Thursday night’s World Cup in São Paulo between Croatia and Brazil will not go down in the tournament’s history as one of the better opening matches. But to tens of thousands of jubilant locals, the only thing that mattered wasn’t the fortuitous way in which they wrapped-up the three points — it was the score after 90 minutes.
In truth, the 3-1 score-line truly flattered the hosts. For large parts of the game, Brazil was lackluster, lacking creativity, with very little predatory instinct before goal.
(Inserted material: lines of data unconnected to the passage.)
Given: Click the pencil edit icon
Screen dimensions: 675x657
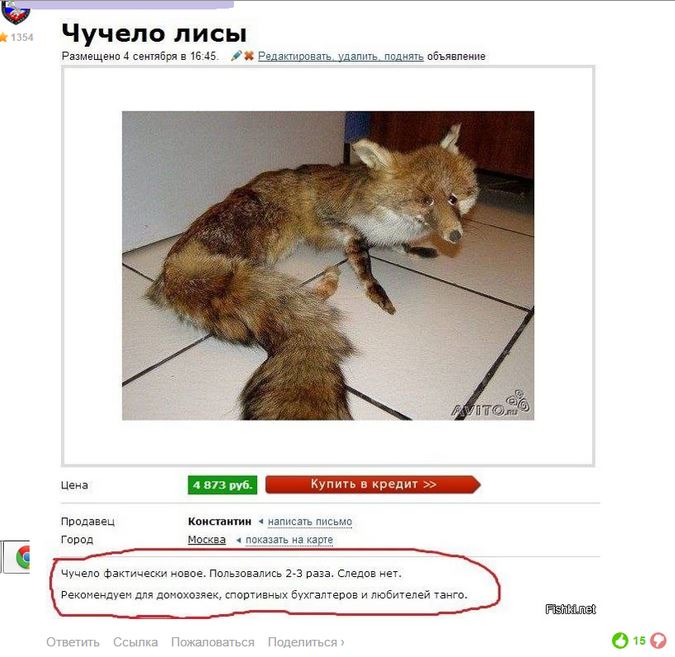Looking at the screenshot, I should point(236,56).
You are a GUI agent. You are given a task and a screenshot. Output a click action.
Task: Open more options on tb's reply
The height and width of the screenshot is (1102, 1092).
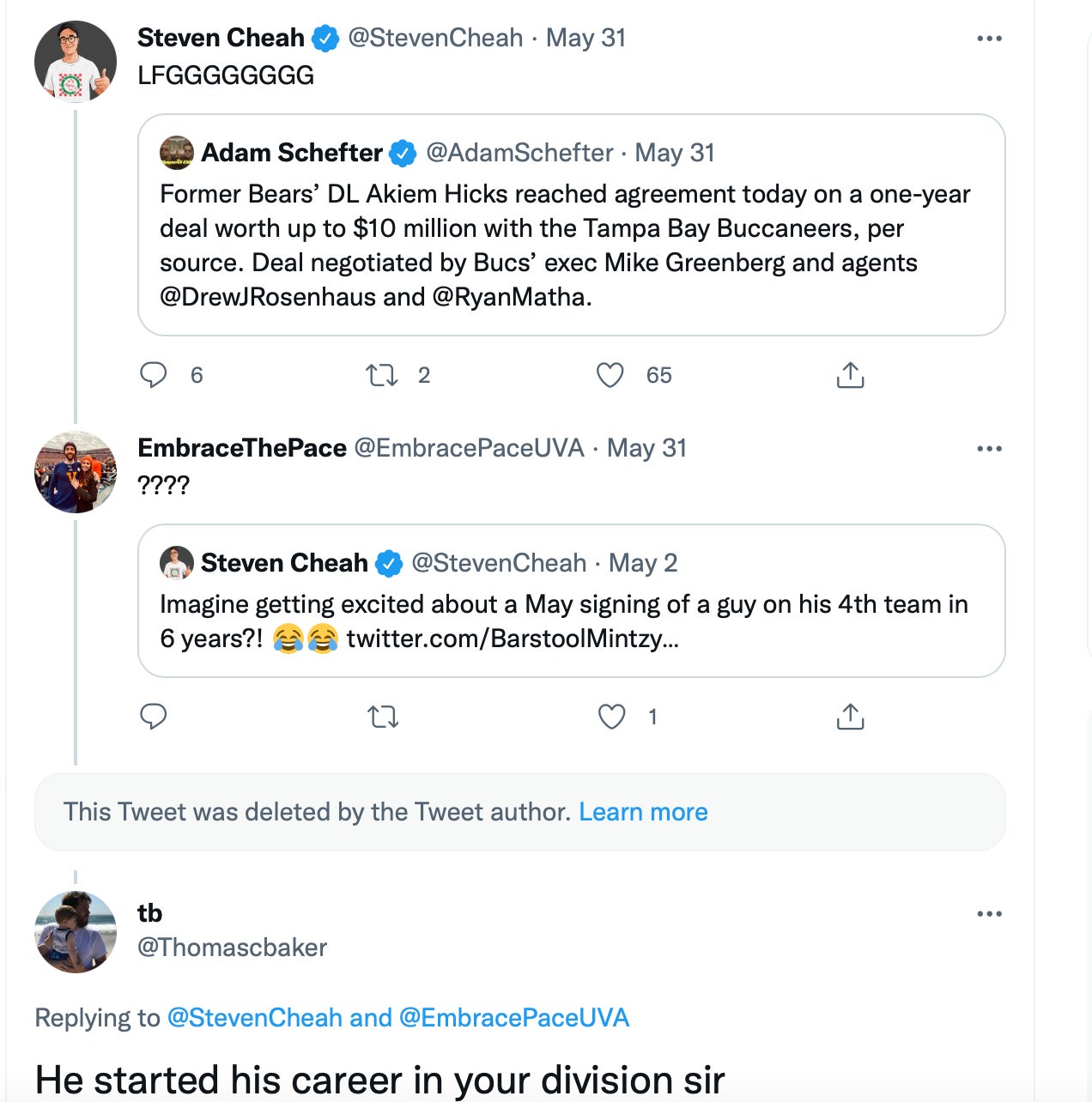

As the national anthems were being played before kick off, the Brazilians were recognizably more emotional than their Croatian counterparts; had nerves and the sheer expectations of the tournament gotten to the hosts?
Having fallen behind in the 11th minute after Marcelo’s own-goal, the only side looking to score was Croatia. Despite flashes of skill going forward from Neymar and Oscar, the usually robust Brazilian defense was sloppy, with Barcelona’s Daniel Alves particularly culpable. Nikica Jelavić, who plays for Hull City in England, probably should have scored a header after out-jumping Alves. Defender Vedran Ćorluka also game close in the second half, while Yuichi Nishimura, the Japanese referee, missed Alves’ taking down veteran forward Ivica Olić as he ran through on goal. Olić might also feel unlucky that his challenge on Brazilian goalkeeper Júlio César was penalized, in an era when referees are being a little less protective of the man between the sticks.
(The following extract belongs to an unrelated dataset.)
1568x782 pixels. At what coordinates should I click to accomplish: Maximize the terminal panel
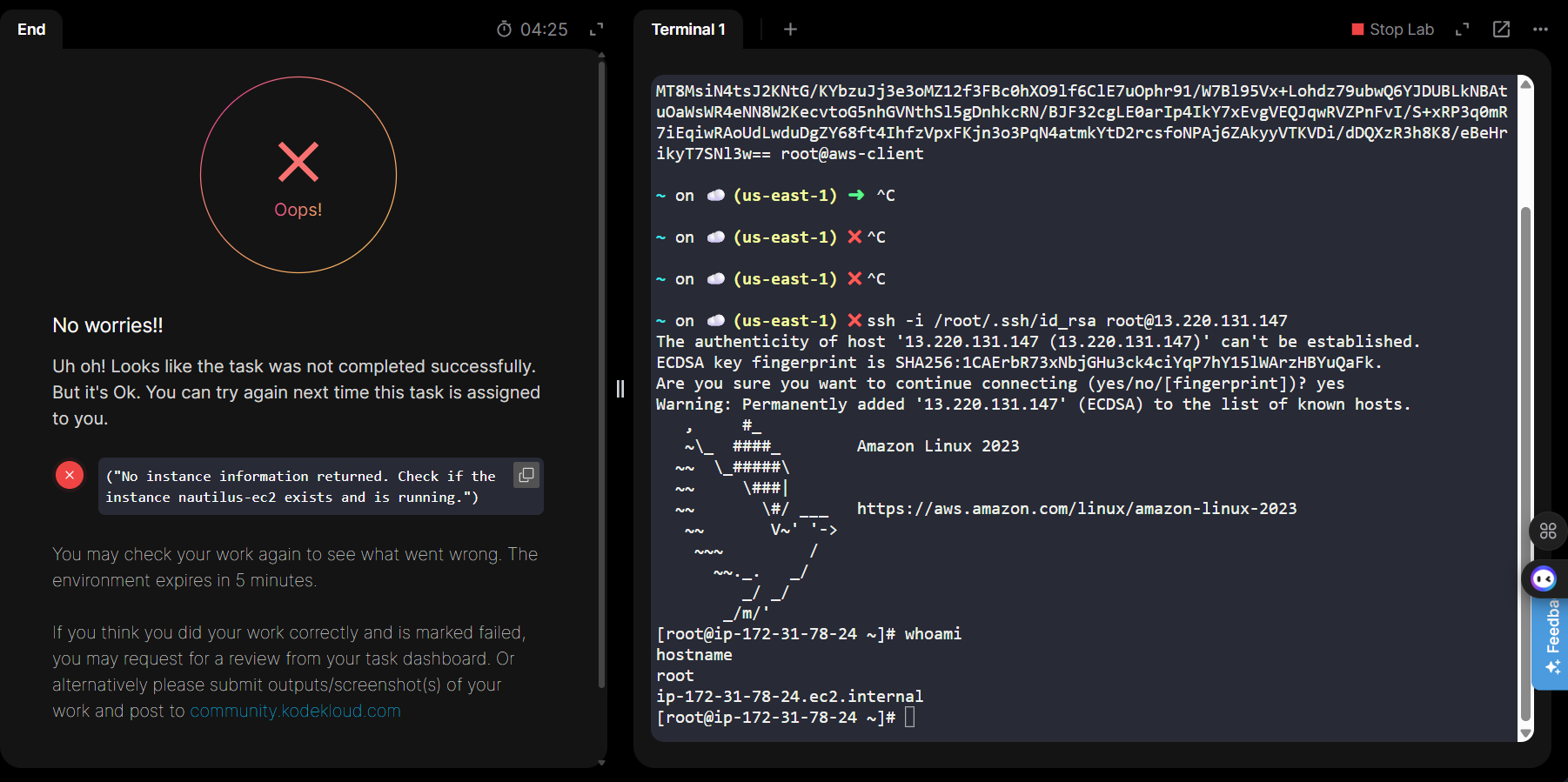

And yet, despite looking out of sorts, the Brazilians equalized in the 29th minute as Neymar’s scuffed shot (or perfectly placed effort) slowly evaded the hapless Stipe Pletikosa into the net. But it was the manner in which the Brazilians went ahead that truly infuriated the Croats.’
As both teams wrestled for the ball in the box, it fell to Brazilian forward Fred, who threw himself to the ground after coming under pressure from Southampton’s Dejan Lovren. To the amazement of billions at home (and the 11 Croats on the field), Nishimura pointed to the spot, leaving Neymar to step up and grab Brazil’s (and his) second of the night. In truth, it was an effort that Pletikosa should have kept out. But it was also a penalty that should never have been awarded in the first place.
As the game went on, the Croats endeavored to find that equalizer that they so richly deserved. Chances came and went, with the superb Luka Modric dictating the play with the almost equally impressive Ivan Perišić and Ivan Rakitić always in the thick of the action. But as the Croats went forward in numbers, they were punished at the death by Chelsea’s midfielder Oscar, who toe-poked a cute finish beyond Pletikosa — an effort that the veteran goalkeeper surely feels he should have done better on.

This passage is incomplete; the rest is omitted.